URGENT Prosecutor Says Hinckley Wrote Letter Discussing Escape Plans From Hospital
WASHINGTON (AP) _ John W. Hinckley Jr. wrote a letter discussing plans to escape from the mental hospital where he has been held since 1982 for shooting President Reagan, a prosecutor said Friday.
The letter, ″involving discussions Mr. Hinckley had with people regarding escaping from St. Elizabeths Hospital,″ will be introduced Monday at a hearing on Hinckley’s request to make an unescorted Easter visit to his family, Assistant U.S. Attorney John O. Birch told a federal judge at an impromptu hearing on the case.
The letter will be among several Hinckley wrote in 1982 and 1983 that federal prosecutors will introduce as evidence to oppose Hinckley’s request, Birch told U.S. District Judge Barrington D. Parker.
Birch gave no further details about the letters.
Hinckley was committed to the federal hospital after he was acquitted by reason of insanity of attempted murder in the March 30, 1981 shooting of Reagan, White House Press Secretary James S. Brady, a Secret Service agent and a District of Columbia police officer.
Parker convened the hearing to consider a motion by Hinckley’s attorney, Vincent J. Fuller, to prohibit the government from releasing diaries and letters written by Mr. Hinckley as well as medical records it subpoenaed from St. Elizabeths Hospital.
″These papers are personal to Mr. Hinckley,″ Fuller argued. ″I do not think they should be put in the public domain″ unless they are relevant to Monday’s hearing.
Birch said prosecutors ″don’t plan on filing everything pell-mell that we’ve gotten from St.
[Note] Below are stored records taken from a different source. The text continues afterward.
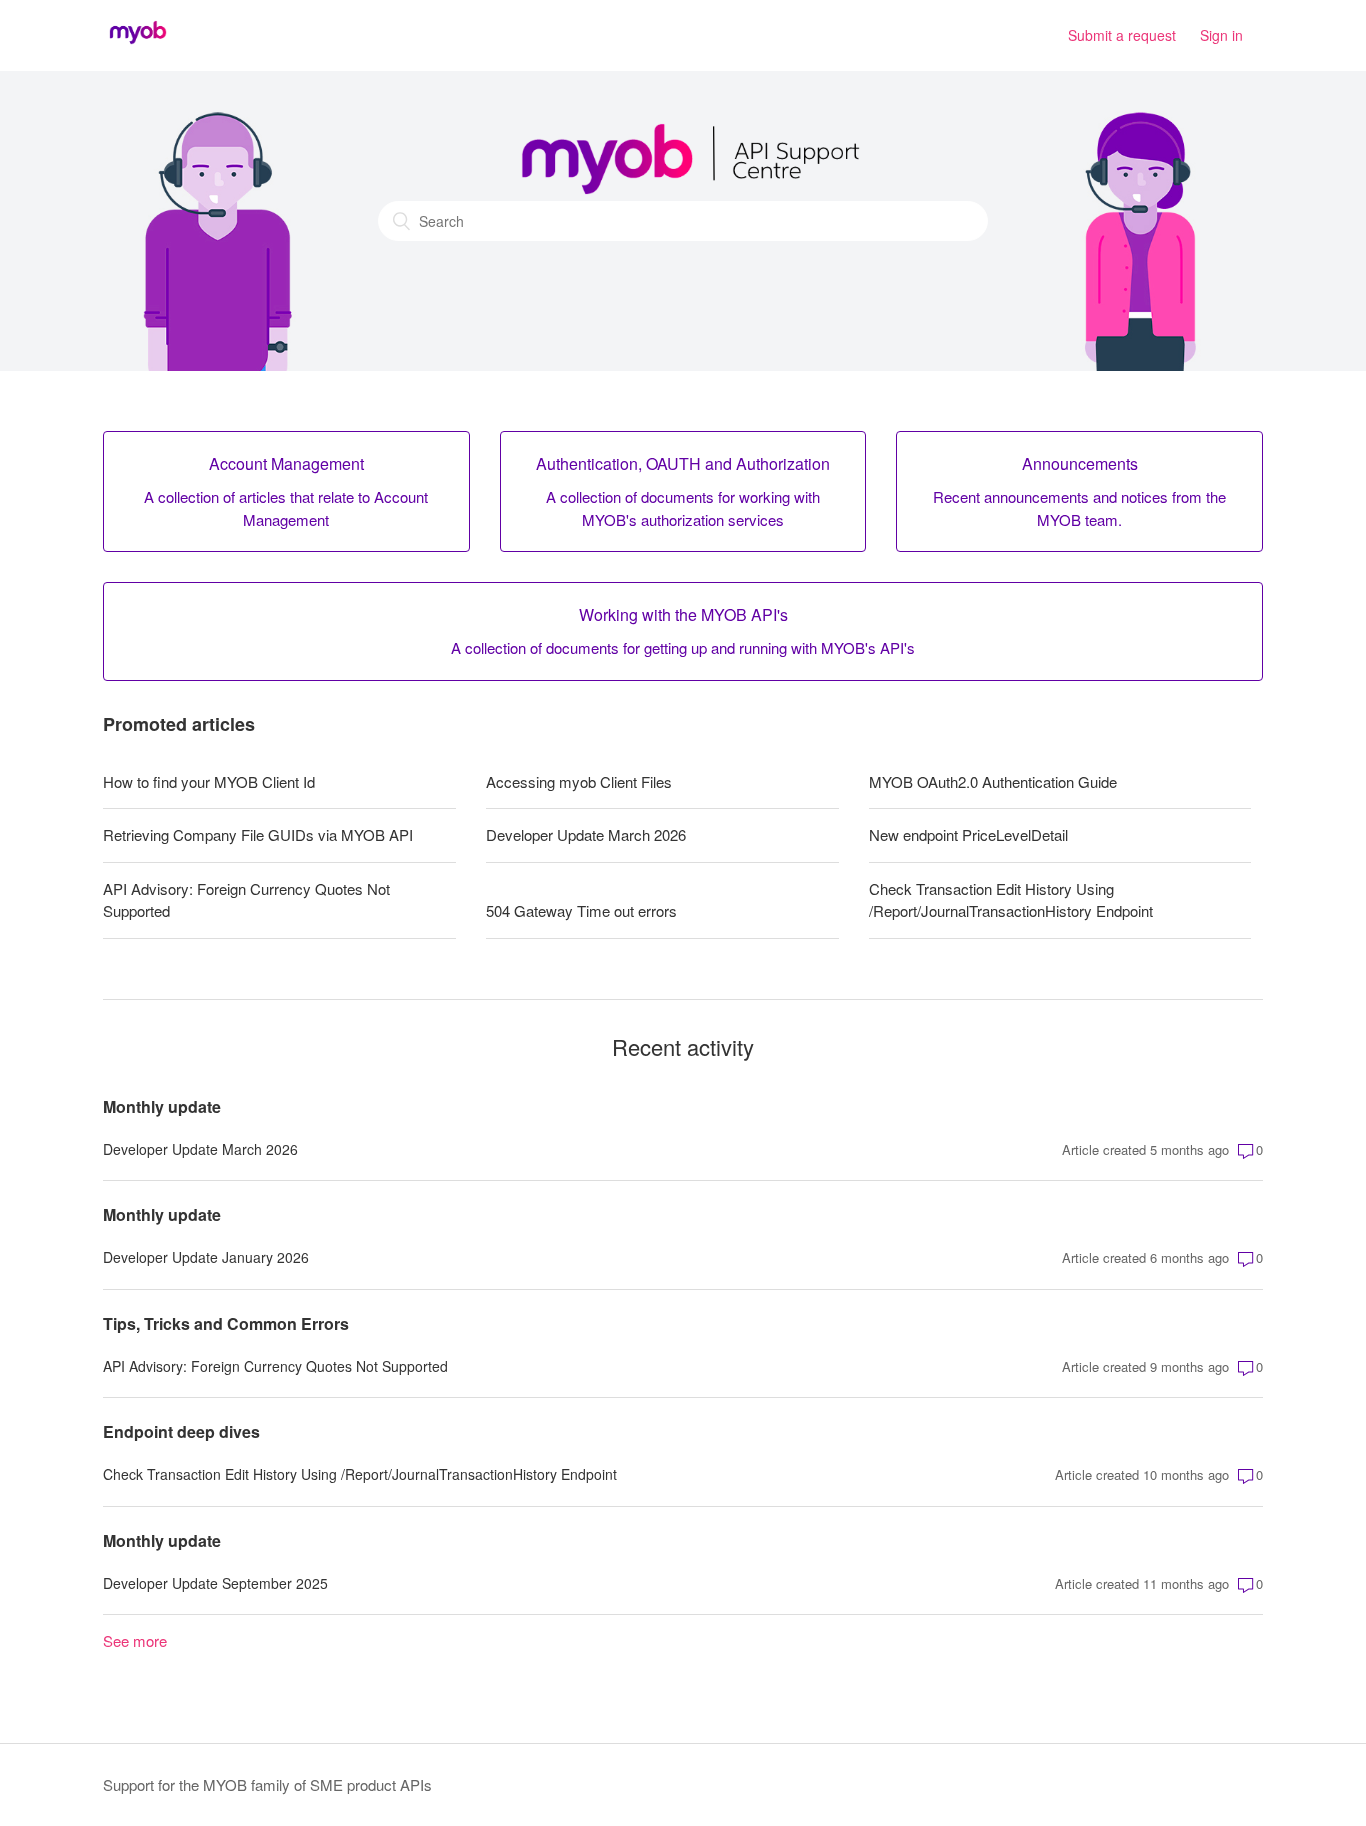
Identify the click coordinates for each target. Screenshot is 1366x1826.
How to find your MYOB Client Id (209, 781)
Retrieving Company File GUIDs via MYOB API (258, 834)
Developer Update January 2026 (206, 1257)
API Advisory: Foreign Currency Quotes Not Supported (246, 900)
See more (135, 1640)
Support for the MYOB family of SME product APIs (267, 1784)
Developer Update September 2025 (215, 1583)
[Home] (138, 44)
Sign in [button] (1221, 35)
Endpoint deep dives (181, 1431)
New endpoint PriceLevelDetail (968, 834)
Elizabeths.″
Parker instructed prosecutors to inform Fuller in advance about what documents they plan to introduce as evidence to give the defense attorney advance warning.
Hinckley’s request, supported by his psychiatrists, is for court permission to make an unescorted visit to his family at a time, date and place specified by St. Elizabeths’ officials.
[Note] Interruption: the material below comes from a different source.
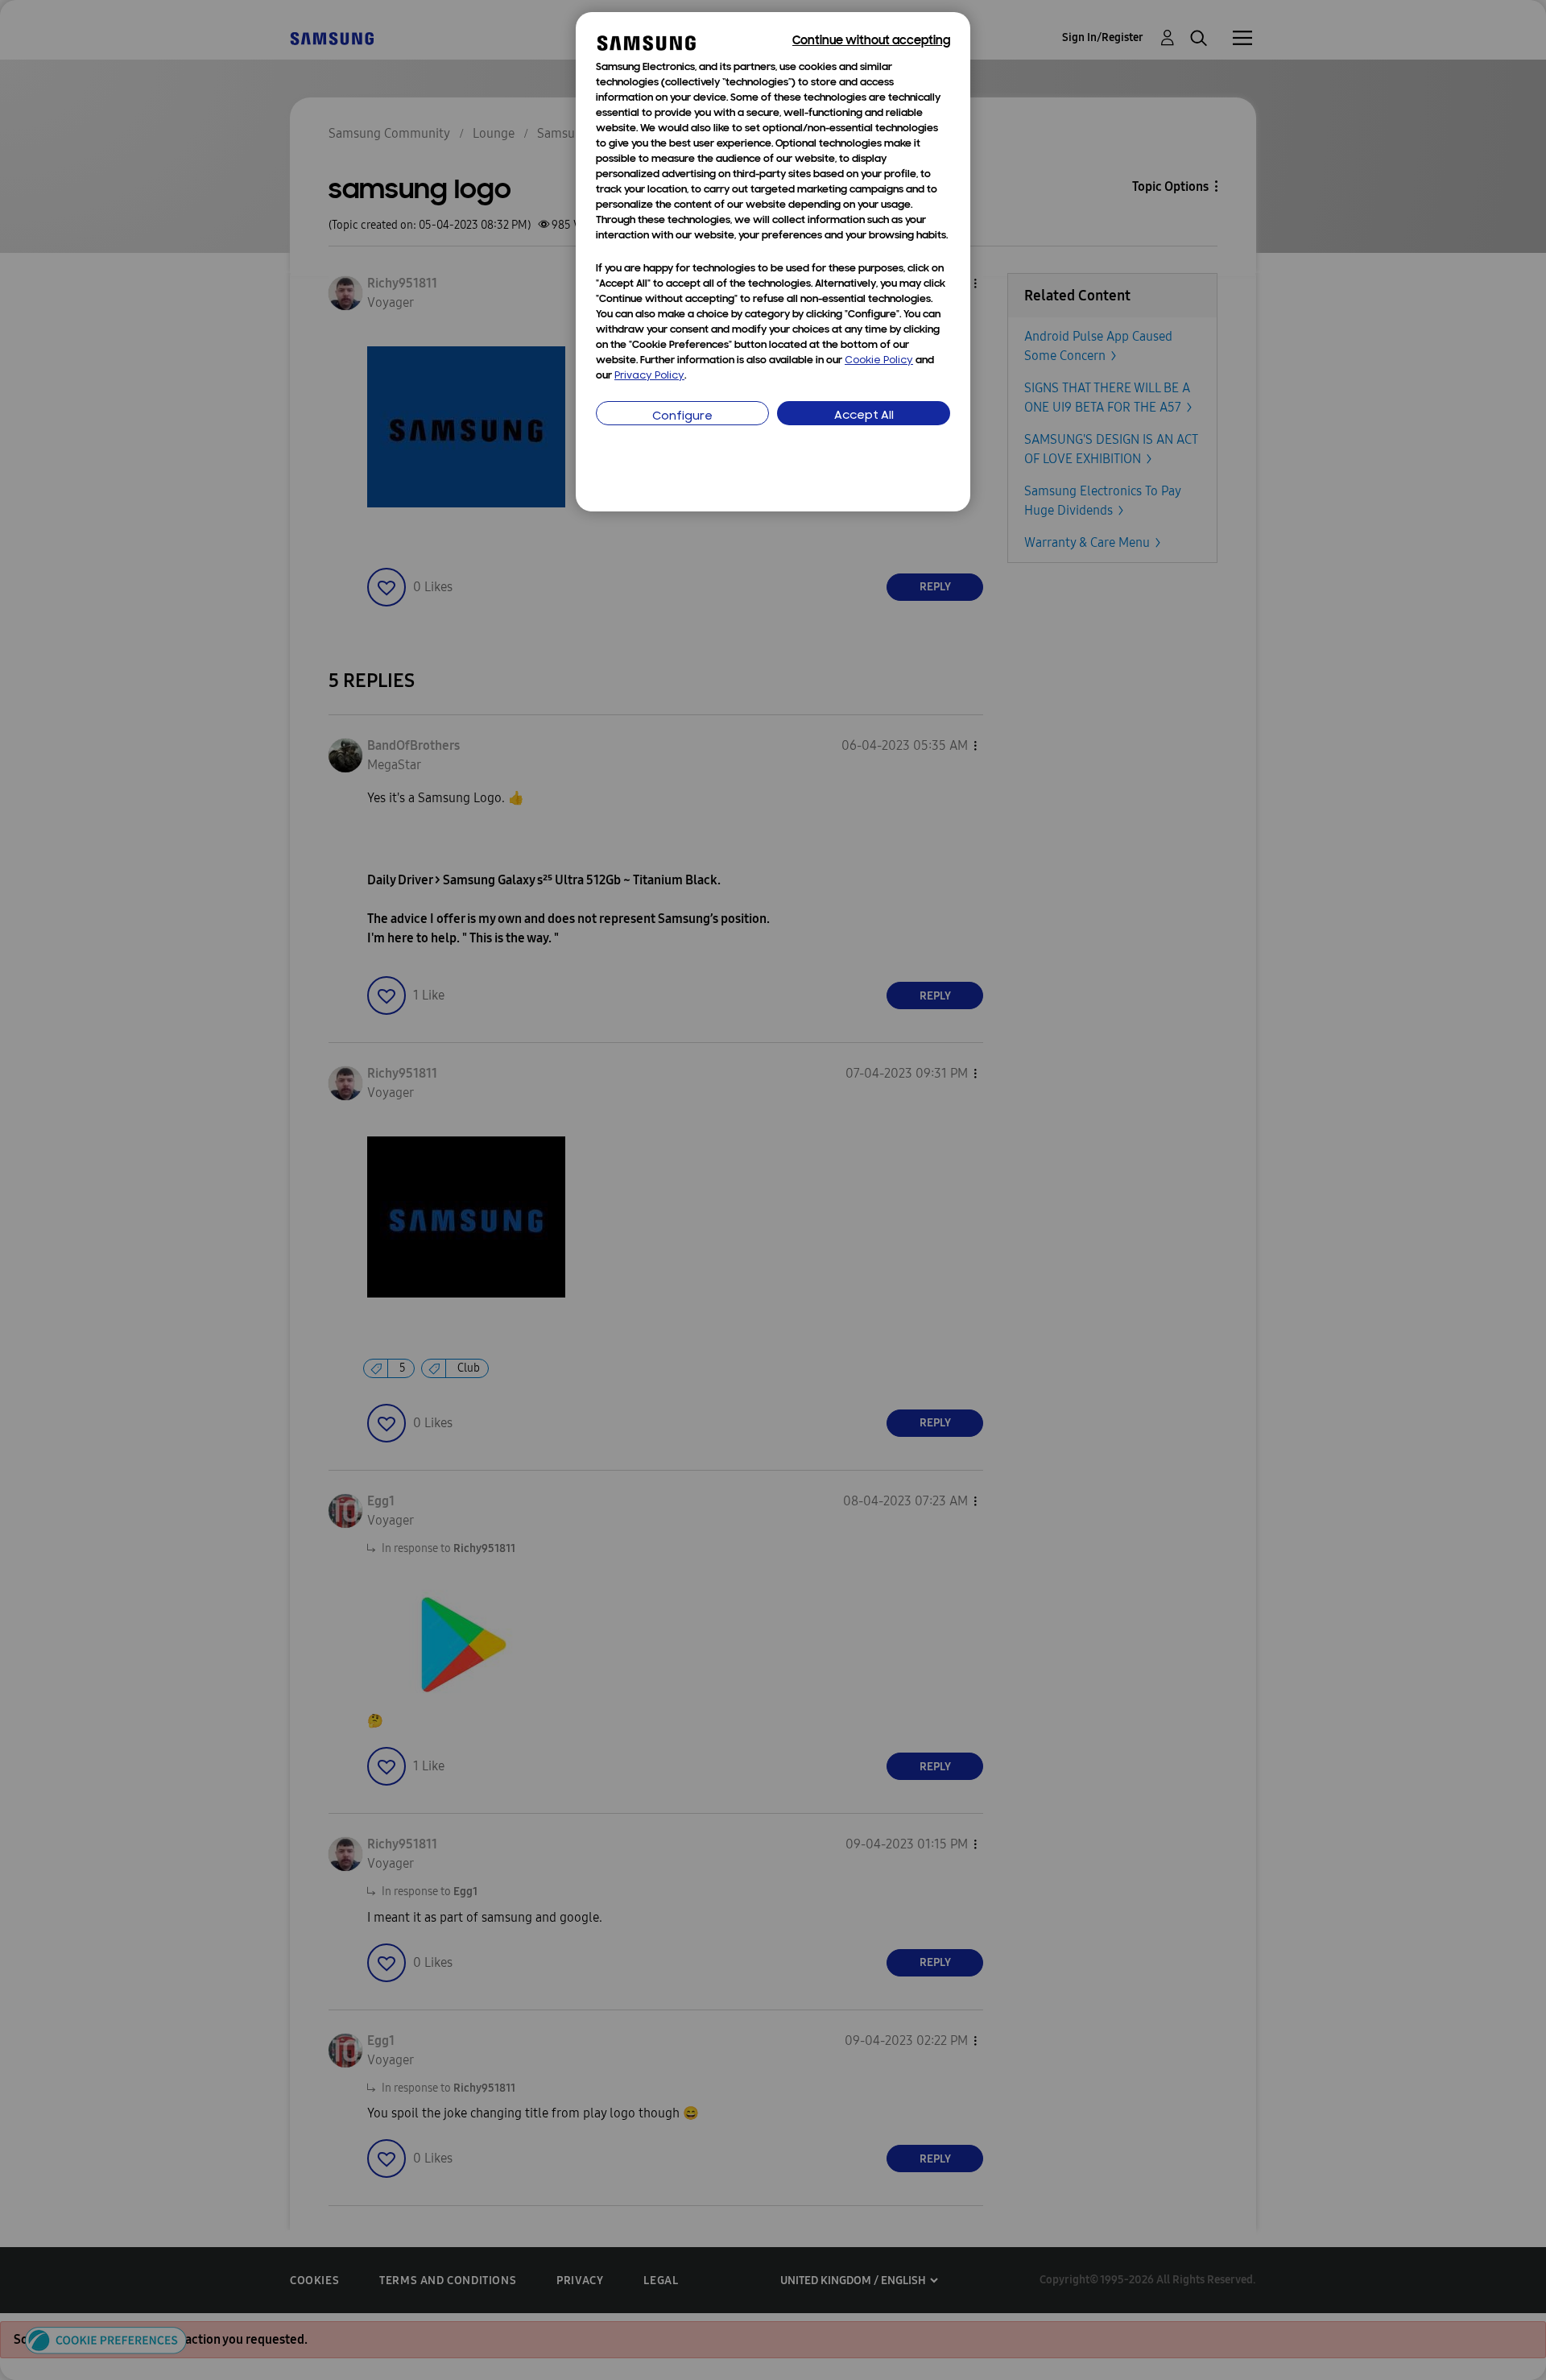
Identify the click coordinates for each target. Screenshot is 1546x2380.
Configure (682, 417)
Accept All (864, 416)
In a letter to the judge, hospital psychiatrists have said Hinckley has shown improvement since a 1983 suicide attempt and is no longer taking psychiatric medication.
The letter said the unescorted visit ″will enhance Mr. Hinckley’s self- esteem and provide him the opportunity to test out the insights he has gained through his treatment.″
Fuller indicated his motion for an order protecting the Hinckley papers was in response to a government brief that made reference to a former socialite prosecutors described as Hinckley’s girlfriend.
The woman, Leslie deVeau, 43, whom Hinckley met at St. Elizabeths, was acquitted by reason of insanity of killing her 10-year-old daughter with a shotgun in 1982.
Ms. deVeau, who lost her left arm when she tried to kill herself with the shotgun, was released from St. Elizabeths in 1985.
Fuller said he was fearful the government might release the Hinckley papers now in its possession, including a diary written during Hinckley’s trial.
″What reason do you have for this fear?″ Parker asked.
″They identified Miss Leslie deVeau to be Mr. Hinckley’s girlfriend″ even though ″there is nothing in the record″ available to the public about the relationship, Fuller said.
″I think that was an improper disclosure,″ he added.
Parker said Ms. deVeau’s name had already been ″bandied about in the press several years ago in connection with Mr. Hinckley’s statements about his amorous intentions.″
Birch disputed Fuller’s argument that Hinckley had property rights to the diary and letters.
″Whatever property rights he may have, and I don’t think he has any, they must be subordinated to the public’s right to know what is going on in a particular case,″ Birch said.
″This case is about a man who attempted to assassinate the president and to change history,″ Birch said.
″We find ourselves supporting the public’s right to know,″ he said.
The government brief that apparently angered Fuller quoted a psychiatrist’s letter that said Hinckley’s ″ultimate wish″ was to be released from St. Elizabeths’ and live with Ms. deVeau.
The psychiatrist, who supports the request for an Easter visit, quoted Hinckley as saying Ms. deVeau is ″the biggest influence in my life.″
Court records show that Ms. deVeau has a history of mental illness that includes several suicide attempts.